— Start Dataset entries —

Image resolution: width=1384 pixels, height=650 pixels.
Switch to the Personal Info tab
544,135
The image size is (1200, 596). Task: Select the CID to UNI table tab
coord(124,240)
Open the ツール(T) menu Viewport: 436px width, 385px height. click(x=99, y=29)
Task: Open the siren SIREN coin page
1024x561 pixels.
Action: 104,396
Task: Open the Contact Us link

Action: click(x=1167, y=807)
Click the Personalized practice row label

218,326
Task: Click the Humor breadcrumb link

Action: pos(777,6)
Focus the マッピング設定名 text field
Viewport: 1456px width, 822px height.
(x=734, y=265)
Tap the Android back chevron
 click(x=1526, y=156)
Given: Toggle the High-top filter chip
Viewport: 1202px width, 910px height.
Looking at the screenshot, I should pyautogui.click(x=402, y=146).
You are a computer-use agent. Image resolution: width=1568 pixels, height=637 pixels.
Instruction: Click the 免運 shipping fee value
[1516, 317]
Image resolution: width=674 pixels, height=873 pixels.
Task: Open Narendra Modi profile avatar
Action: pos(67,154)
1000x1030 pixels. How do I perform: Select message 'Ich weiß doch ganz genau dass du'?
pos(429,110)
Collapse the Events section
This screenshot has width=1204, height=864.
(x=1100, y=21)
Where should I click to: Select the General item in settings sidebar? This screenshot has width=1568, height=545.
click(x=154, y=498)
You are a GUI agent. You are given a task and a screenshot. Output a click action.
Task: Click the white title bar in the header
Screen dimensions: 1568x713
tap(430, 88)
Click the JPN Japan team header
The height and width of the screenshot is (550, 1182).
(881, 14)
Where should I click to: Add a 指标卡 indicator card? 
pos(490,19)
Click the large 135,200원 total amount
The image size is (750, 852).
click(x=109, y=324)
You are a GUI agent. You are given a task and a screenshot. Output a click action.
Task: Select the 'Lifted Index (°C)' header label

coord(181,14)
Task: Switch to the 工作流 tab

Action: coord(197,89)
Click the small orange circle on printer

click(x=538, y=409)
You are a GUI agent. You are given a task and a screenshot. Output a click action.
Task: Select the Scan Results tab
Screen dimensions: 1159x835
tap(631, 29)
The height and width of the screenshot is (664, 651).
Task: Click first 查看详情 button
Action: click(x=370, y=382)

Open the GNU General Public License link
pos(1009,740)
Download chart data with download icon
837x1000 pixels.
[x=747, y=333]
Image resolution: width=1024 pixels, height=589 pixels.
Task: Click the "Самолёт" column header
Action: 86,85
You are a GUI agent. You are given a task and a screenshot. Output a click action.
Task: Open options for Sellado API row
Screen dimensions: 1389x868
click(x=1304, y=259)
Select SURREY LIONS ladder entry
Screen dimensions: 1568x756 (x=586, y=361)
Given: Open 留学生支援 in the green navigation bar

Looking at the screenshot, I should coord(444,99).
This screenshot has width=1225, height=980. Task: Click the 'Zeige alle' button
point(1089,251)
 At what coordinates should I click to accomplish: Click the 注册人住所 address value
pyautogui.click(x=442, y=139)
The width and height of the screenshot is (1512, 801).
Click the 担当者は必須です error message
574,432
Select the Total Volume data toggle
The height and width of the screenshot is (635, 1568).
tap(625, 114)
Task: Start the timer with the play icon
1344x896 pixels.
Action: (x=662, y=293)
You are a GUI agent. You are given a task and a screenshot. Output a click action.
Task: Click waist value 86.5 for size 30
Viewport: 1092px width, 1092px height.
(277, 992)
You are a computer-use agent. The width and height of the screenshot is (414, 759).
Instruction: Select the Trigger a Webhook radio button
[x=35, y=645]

— End Dataset entries —

**Request:** Please pick out and copy every line of the data above that contains the string "label". Treat uppercase and lowercase as different.

**Answer in full:**
Click the Personalized practice row label
Task: Select the 'Lifted Index (°C)' header label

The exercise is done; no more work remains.